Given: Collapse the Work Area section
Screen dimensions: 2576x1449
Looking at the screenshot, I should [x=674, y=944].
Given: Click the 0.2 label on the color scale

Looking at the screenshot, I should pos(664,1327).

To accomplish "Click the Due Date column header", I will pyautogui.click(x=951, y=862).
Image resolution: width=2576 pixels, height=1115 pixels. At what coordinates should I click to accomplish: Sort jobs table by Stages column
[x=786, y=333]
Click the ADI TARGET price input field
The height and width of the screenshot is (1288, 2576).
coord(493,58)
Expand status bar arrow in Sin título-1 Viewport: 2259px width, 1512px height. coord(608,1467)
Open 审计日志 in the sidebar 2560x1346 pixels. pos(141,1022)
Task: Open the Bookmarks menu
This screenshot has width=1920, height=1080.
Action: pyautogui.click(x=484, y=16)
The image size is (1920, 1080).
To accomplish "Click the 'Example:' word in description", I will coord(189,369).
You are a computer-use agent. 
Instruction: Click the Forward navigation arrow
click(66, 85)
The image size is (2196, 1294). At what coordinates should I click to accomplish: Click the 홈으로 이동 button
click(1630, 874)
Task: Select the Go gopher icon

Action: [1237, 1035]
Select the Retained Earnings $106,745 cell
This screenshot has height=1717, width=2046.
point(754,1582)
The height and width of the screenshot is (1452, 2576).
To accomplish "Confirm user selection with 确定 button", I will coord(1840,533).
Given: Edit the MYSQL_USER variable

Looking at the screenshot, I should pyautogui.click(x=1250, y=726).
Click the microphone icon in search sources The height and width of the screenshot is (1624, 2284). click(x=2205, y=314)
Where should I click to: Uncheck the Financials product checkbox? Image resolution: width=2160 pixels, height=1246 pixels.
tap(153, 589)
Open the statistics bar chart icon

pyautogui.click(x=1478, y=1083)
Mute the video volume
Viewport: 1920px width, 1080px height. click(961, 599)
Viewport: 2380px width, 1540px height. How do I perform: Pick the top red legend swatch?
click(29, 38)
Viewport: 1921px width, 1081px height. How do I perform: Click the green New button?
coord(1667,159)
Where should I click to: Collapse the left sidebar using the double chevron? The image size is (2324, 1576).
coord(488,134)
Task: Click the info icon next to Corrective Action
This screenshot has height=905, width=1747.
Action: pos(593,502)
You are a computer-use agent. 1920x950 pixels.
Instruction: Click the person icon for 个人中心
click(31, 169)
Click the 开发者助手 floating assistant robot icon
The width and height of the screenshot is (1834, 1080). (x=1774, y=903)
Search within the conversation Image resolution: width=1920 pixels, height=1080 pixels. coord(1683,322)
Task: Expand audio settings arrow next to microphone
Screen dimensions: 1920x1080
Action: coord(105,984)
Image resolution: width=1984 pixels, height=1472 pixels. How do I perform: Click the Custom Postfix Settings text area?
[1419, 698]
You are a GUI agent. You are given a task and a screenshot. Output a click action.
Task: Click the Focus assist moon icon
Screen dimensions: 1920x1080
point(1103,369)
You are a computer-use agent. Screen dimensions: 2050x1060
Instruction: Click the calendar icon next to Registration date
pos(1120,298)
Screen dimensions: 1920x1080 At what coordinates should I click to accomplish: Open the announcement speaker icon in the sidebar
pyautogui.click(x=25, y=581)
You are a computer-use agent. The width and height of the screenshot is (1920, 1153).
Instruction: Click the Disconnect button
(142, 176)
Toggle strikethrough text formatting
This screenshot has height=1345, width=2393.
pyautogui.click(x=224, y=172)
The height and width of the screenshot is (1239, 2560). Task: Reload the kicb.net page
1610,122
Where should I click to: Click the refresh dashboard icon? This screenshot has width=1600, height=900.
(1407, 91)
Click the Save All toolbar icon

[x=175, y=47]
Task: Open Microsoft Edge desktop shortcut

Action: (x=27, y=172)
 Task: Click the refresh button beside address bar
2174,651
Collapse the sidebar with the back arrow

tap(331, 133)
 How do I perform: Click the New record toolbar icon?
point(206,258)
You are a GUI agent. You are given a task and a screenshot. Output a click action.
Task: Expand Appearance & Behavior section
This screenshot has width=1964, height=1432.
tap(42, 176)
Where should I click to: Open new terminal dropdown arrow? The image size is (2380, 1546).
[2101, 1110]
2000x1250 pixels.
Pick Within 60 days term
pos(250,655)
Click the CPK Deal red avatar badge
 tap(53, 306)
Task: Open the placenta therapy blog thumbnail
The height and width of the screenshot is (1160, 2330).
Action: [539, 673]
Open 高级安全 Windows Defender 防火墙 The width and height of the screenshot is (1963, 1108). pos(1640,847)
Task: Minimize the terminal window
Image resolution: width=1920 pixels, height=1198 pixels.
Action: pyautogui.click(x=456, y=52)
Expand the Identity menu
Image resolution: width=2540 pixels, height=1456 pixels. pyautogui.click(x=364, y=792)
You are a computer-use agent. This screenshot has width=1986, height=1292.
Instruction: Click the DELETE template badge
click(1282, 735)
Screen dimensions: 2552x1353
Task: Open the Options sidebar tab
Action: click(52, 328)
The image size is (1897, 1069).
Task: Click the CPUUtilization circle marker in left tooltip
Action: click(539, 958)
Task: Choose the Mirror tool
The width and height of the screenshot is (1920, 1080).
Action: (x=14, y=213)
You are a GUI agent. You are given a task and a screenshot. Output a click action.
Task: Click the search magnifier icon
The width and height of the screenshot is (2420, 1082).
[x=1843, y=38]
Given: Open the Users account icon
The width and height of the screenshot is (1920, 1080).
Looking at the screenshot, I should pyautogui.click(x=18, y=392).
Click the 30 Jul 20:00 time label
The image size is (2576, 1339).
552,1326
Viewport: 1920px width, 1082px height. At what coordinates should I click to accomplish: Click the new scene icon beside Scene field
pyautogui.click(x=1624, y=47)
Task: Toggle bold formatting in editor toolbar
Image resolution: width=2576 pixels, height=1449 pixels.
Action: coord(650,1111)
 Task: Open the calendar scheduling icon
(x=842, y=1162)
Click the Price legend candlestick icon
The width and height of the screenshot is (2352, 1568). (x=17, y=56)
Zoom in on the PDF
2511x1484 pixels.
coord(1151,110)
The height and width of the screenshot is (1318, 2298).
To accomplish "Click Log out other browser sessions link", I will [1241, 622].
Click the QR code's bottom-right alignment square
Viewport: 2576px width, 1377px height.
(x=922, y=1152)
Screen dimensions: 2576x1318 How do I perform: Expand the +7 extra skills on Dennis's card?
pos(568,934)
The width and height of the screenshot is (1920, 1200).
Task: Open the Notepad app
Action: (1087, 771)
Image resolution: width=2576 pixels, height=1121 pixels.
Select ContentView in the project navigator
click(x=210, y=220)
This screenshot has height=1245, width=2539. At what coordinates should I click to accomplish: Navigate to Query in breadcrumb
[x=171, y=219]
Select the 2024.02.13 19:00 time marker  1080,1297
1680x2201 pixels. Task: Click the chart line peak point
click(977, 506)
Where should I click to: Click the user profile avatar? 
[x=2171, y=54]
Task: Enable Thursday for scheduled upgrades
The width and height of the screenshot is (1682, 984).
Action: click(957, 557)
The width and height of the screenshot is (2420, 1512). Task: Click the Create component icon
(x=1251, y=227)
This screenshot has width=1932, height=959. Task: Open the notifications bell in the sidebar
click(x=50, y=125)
════════
* EXERCISE PROMPT:
Repeat the data precisely, reproducing every entry.

* ANSWER TO THIS EXERCISE:
Given: Collapse the Work Area section
Screen dimensions: 2576x1449
Looking at the screenshot, I should [x=674, y=944].
Given: Click the 0.2 label on the color scale

Looking at the screenshot, I should pos(664,1327).

To accomplish "Click the Due Date column header", I will pyautogui.click(x=951, y=862).
Image resolution: width=2576 pixels, height=1115 pixels. At what coordinates should I click to accomplish: Sort jobs table by Stages column
[x=786, y=333]
Click the ADI TARGET price input field
The height and width of the screenshot is (1288, 2576).
coord(493,58)
Expand status bar arrow in Sin título-1 Viewport: 2259px width, 1512px height. coord(608,1467)
Open 审计日志 in the sidebar 2560x1346 pixels. pos(141,1022)
Task: Open the Bookmarks menu
This screenshot has width=1920, height=1080.
Action: pyautogui.click(x=484, y=16)
The image size is (1920, 1080).
To accomplish "Click the 'Example:' word in description", I will coord(189,369).
You are a computer-use agent. 
Instruction: Click the Forward navigation arrow
click(66, 85)
The image size is (2196, 1294). At what coordinates should I click to accomplish: Click the 홈으로 이동 button
click(1630, 874)
Task: Select the Go gopher icon

Action: [1237, 1035]
Select the Retained Earnings $106,745 cell
This screenshot has height=1717, width=2046.
point(754,1582)
The height and width of the screenshot is (1452, 2576).
To accomplish "Confirm user selection with 确定 button", I will coord(1840,533).
Given: Edit the MYSQL_USER variable

Looking at the screenshot, I should pyautogui.click(x=1250, y=726).
Click the microphone icon in search sources The height and width of the screenshot is (1624, 2284). click(x=2205, y=314)
Where should I click to: Uncheck the Financials product checkbox? Image resolution: width=2160 pixels, height=1246 pixels.
tap(153, 589)
Open the statistics bar chart icon

pyautogui.click(x=1478, y=1083)
Mute the video volume
Viewport: 1920px width, 1080px height. click(961, 599)
Viewport: 2380px width, 1540px height. How do I perform: Pick the top red legend swatch?
click(29, 38)
Viewport: 1921px width, 1081px height. How do I perform: Click the green New button?
coord(1667,159)
Where should I click to: Collapse the left sidebar using the double chevron? The image size is (2324, 1576).
coord(488,134)
Task: Click the info icon next to Corrective Action
This screenshot has height=905, width=1747.
Action: pos(593,502)
You are a computer-use agent. 1920x950 pixels.
Instruction: Click the person icon for 个人中心
click(31, 169)
Click the 开发者助手 floating assistant robot icon
The width and height of the screenshot is (1834, 1080). (x=1774, y=903)
Search within the conversation Image resolution: width=1920 pixels, height=1080 pixels. coord(1683,322)
Task: Expand audio settings arrow next to microphone
Screen dimensions: 1920x1080
Action: coord(105,984)
Image resolution: width=1984 pixels, height=1472 pixels. How do I perform: Click the Custom Postfix Settings text area?
[1419, 698]
You are a GUI agent. You are given a task and a screenshot. Output a click action.
Task: Click the Focus assist moon icon
Screen dimensions: 1920x1080
point(1103,369)
You are a computer-use agent. Screen dimensions: 2050x1060
Instruction: Click the calendar icon next to Registration date
pos(1120,298)
Screen dimensions: 1920x1080 At what coordinates should I click to accomplish: Open the announcement speaker icon in the sidebar
pyautogui.click(x=25, y=581)
You are a computer-use agent. The width and height of the screenshot is (1920, 1153).
Instruction: Click the Disconnect button
(142, 176)
Toggle strikethrough text formatting
This screenshot has height=1345, width=2393.
pyautogui.click(x=224, y=172)
The height and width of the screenshot is (1239, 2560). Task: Reload the kicb.net page
1610,122
Where should I click to: Click the refresh dashboard icon? This screenshot has width=1600, height=900.
(1407, 91)
Click the Save All toolbar icon

[x=175, y=47]
Task: Open Microsoft Edge desktop shortcut

Action: (x=27, y=172)
 Task: Click the refresh button beside address bar
2174,651
Collapse the sidebar with the back arrow

tap(331, 133)
 How do I perform: Click the New record toolbar icon?
point(206,258)
You are a GUI agent. You are given a task and a screenshot. Output a click action.
Task: Expand Appearance & Behavior section
This screenshot has width=1964, height=1432.
tap(42, 176)
Where should I click to: Open new terminal dropdown arrow? The image size is (2380, 1546).
[2101, 1110]
2000x1250 pixels.
Pick Within 60 days term
pos(250,655)
Click the CPK Deal red avatar badge
 tap(53, 306)
Task: Open the placenta therapy blog thumbnail
The height and width of the screenshot is (1160, 2330).
Action: [539, 673]
Open 高级安全 Windows Defender 防火墙 The width and height of the screenshot is (1963, 1108). pos(1640,847)
Task: Minimize the terminal window
Image resolution: width=1920 pixels, height=1198 pixels.
Action: pyautogui.click(x=456, y=52)
Expand the Identity menu
Image resolution: width=2540 pixels, height=1456 pixels. pyautogui.click(x=364, y=792)
You are a computer-use agent. This screenshot has width=1986, height=1292.
Instruction: Click the DELETE template badge
click(1282, 735)
Screen dimensions: 2552x1353
Task: Open the Options sidebar tab
Action: click(52, 328)
The image size is (1897, 1069).
Task: Click the CPUUtilization circle marker in left tooltip
Action: click(539, 958)
Task: Choose the Mirror tool
The width and height of the screenshot is (1920, 1080).
Action: (x=14, y=213)
You are a GUI agent. You are given a task and a screenshot. Output a click action.
Task: Click the search magnifier icon
The width and height of the screenshot is (2420, 1082).
[x=1843, y=38]
Given: Open the Users account icon
The width and height of the screenshot is (1920, 1080).
Looking at the screenshot, I should pyautogui.click(x=18, y=392).
Click the 30 Jul 20:00 time label
The image size is (2576, 1339).
552,1326
Viewport: 1920px width, 1082px height. At what coordinates should I click to accomplish: Click the new scene icon beside Scene field
pyautogui.click(x=1624, y=47)
Task: Toggle bold formatting in editor toolbar
Image resolution: width=2576 pixels, height=1449 pixels.
Action: coord(650,1111)
 Task: Open the calendar scheduling icon
(x=842, y=1162)
Click the Price legend candlestick icon
The width and height of the screenshot is (2352, 1568). (x=17, y=56)
Zoom in on the PDF
2511x1484 pixels.
coord(1151,110)
The height and width of the screenshot is (1318, 2298).
To accomplish "Click Log out other browser sessions link", I will [1241, 622].
Click the QR code's bottom-right alignment square
Viewport: 2576px width, 1377px height.
(x=922, y=1152)
Screen dimensions: 2576x1318 How do I perform: Expand the +7 extra skills on Dennis's card?
pos(568,934)
The width and height of the screenshot is (1920, 1200).
Task: Open the Notepad app
Action: (1087, 771)
Image resolution: width=2576 pixels, height=1121 pixels.
Select ContentView in the project navigator
click(x=210, y=220)
This screenshot has height=1245, width=2539. At what coordinates should I click to accomplish: Navigate to Query in breadcrumb
[x=171, y=219]
Select the 2024.02.13 19:00 time marker  1080,1297
1680x2201 pixels. Task: Click the chart line peak point
click(977, 506)
Where should I click to: Click the user profile avatar? 
[x=2171, y=54]
Task: Enable Thursday for scheduled upgrades
The width and height of the screenshot is (1682, 984).
Action: click(957, 557)
The width and height of the screenshot is (2420, 1512). Task: Click the Create component icon
(x=1251, y=227)
This screenshot has width=1932, height=959. Task: Open the notifications bell in the sidebar
click(x=50, y=125)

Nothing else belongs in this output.